__WHAT YOU HAVE TO DO__
Every line below between the line holding "Toggle the highlighted" and the line holding "Image resolution: width=1400", inclusive, should be repeated exactly, and all other lines omitted.

SUPPLIED INFORMATION Block Start

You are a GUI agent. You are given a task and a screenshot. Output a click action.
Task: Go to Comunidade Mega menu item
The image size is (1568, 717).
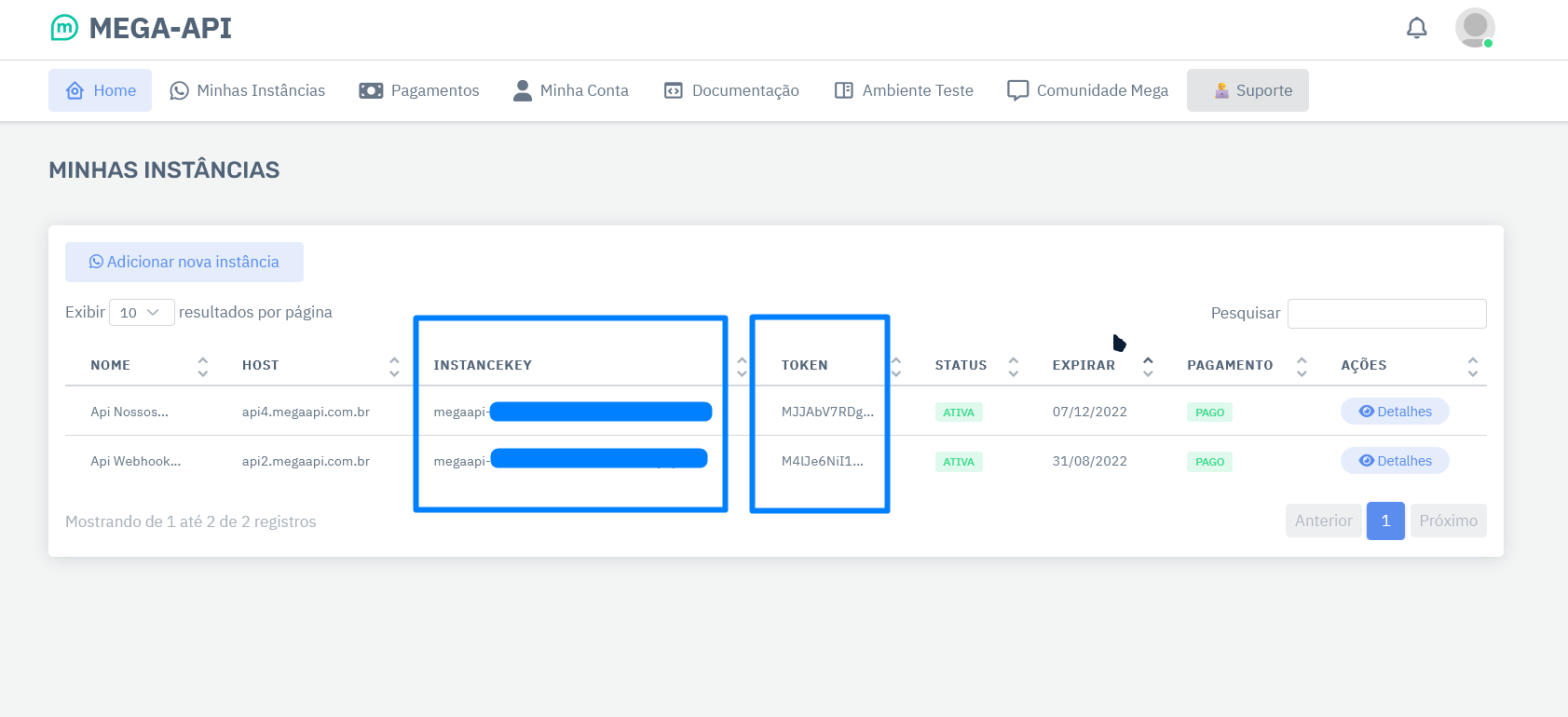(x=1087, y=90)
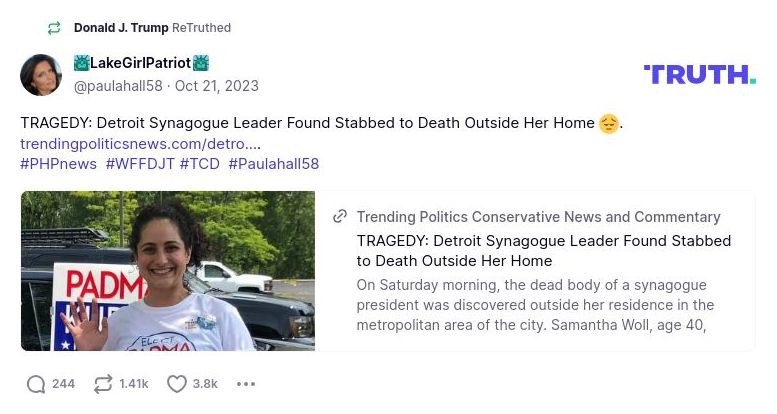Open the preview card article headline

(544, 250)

SUPPLIED INFORMATION Block End
SUPPLIED INFORMATION Block Start

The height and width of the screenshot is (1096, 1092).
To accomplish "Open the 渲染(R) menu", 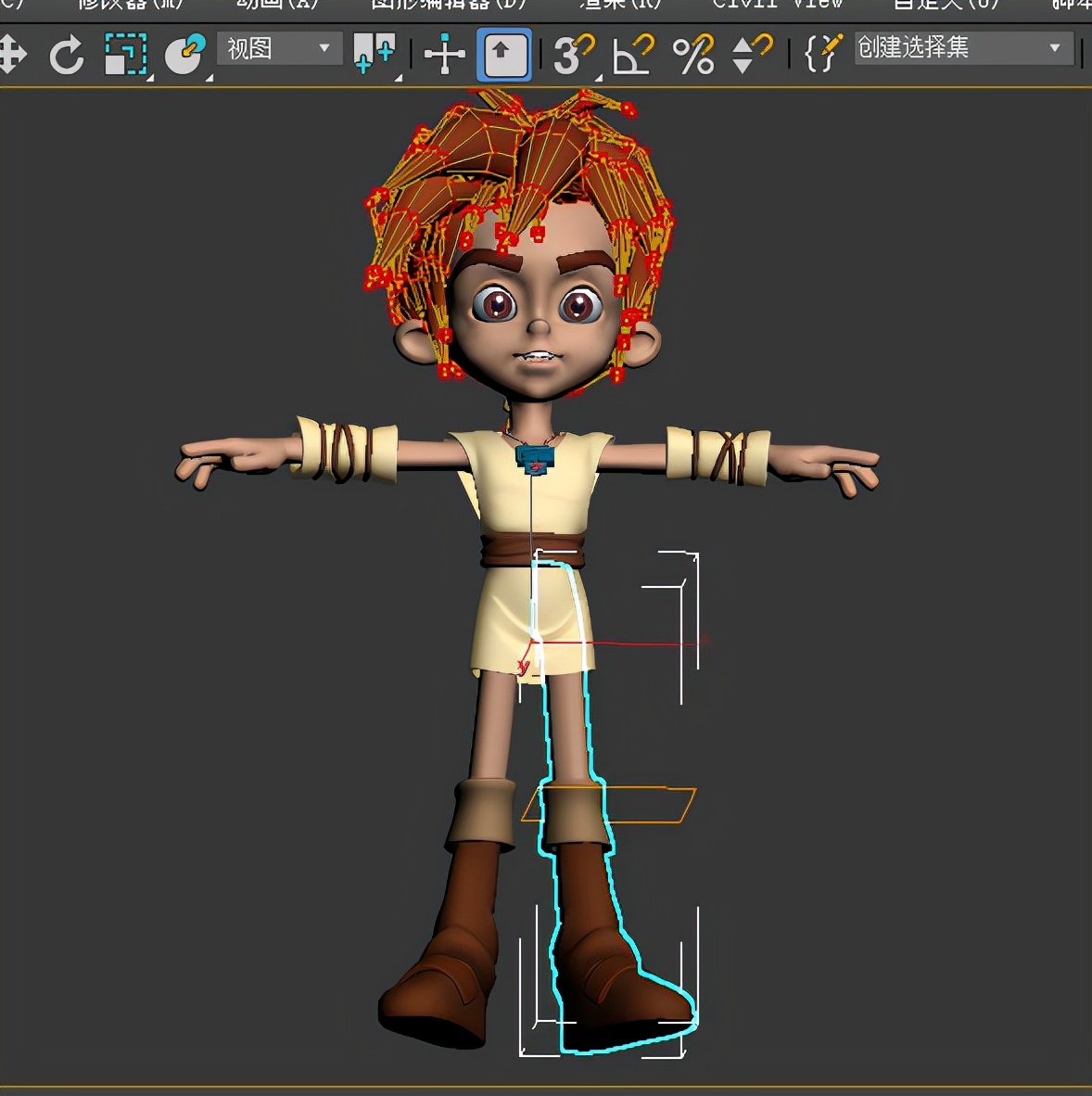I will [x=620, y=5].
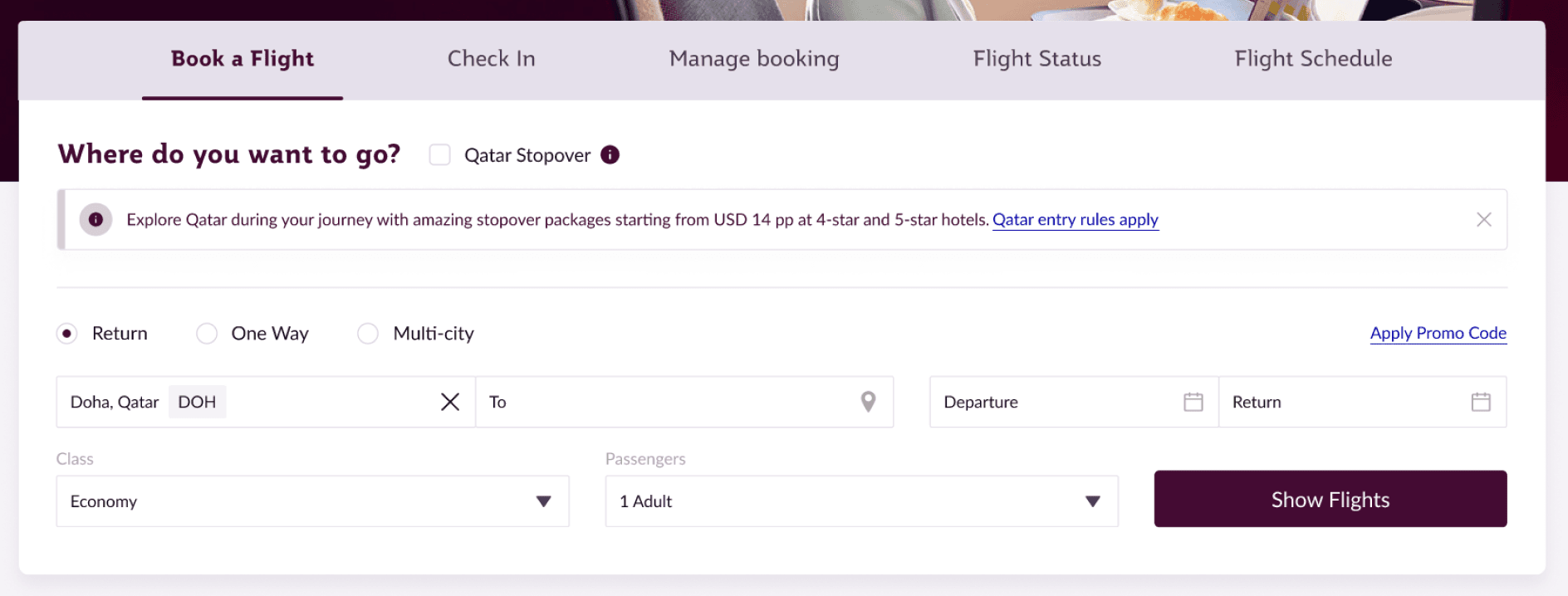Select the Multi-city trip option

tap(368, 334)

SUPPLIED INFORMATION Block End
SUPPLIED INFORMATION Block Start

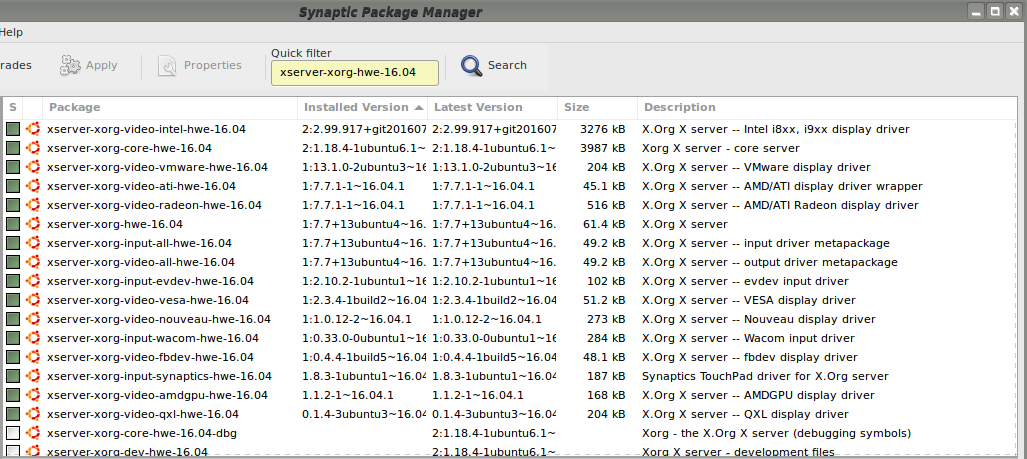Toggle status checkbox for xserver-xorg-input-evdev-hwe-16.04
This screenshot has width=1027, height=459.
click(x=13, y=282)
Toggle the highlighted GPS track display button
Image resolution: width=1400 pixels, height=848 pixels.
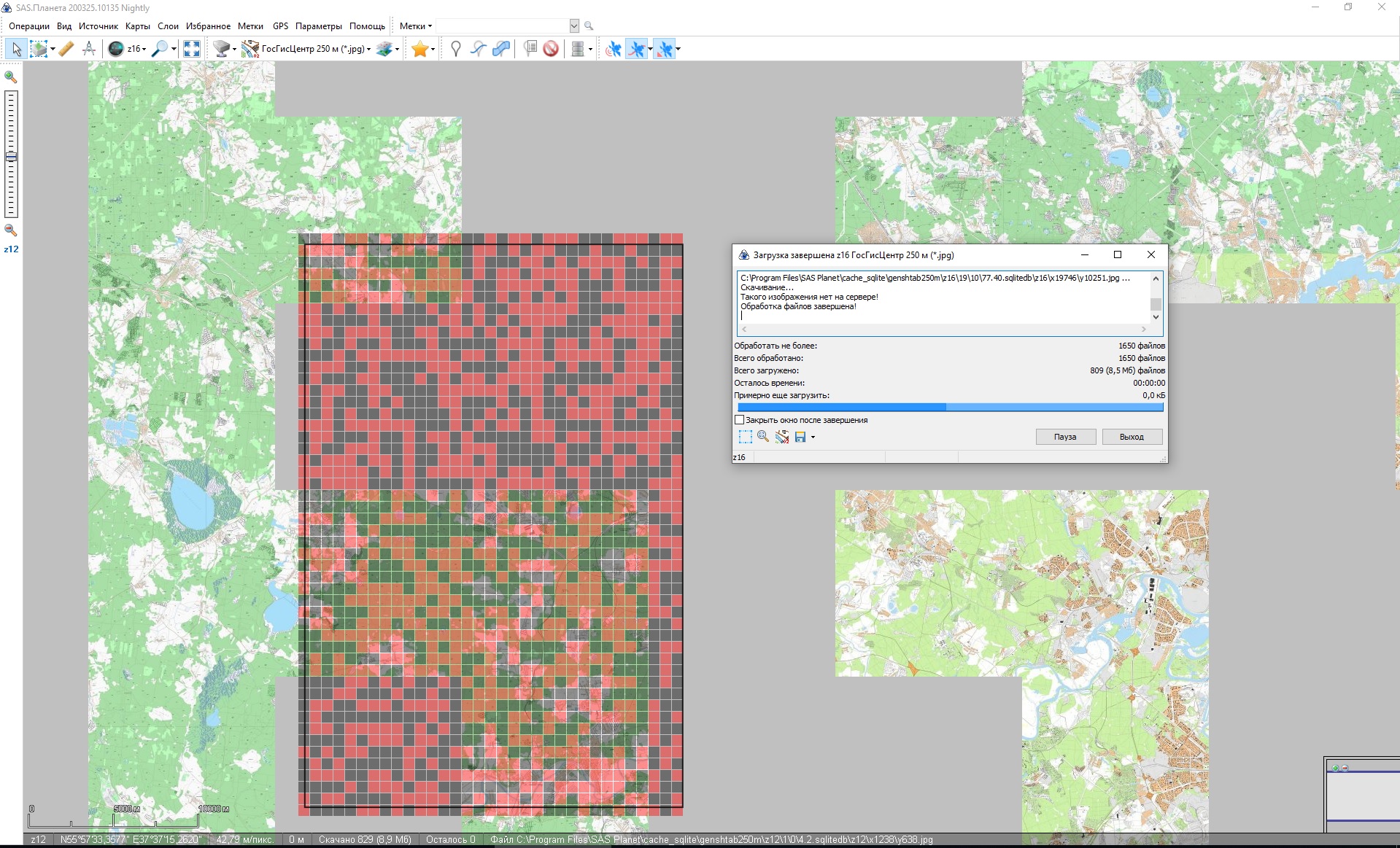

SUPPLIED INFORMATION Block End

__TASK RESULT__
Toggle the highlighted GPS track display button
Image resolution: width=1400 pixels, height=848 pixels.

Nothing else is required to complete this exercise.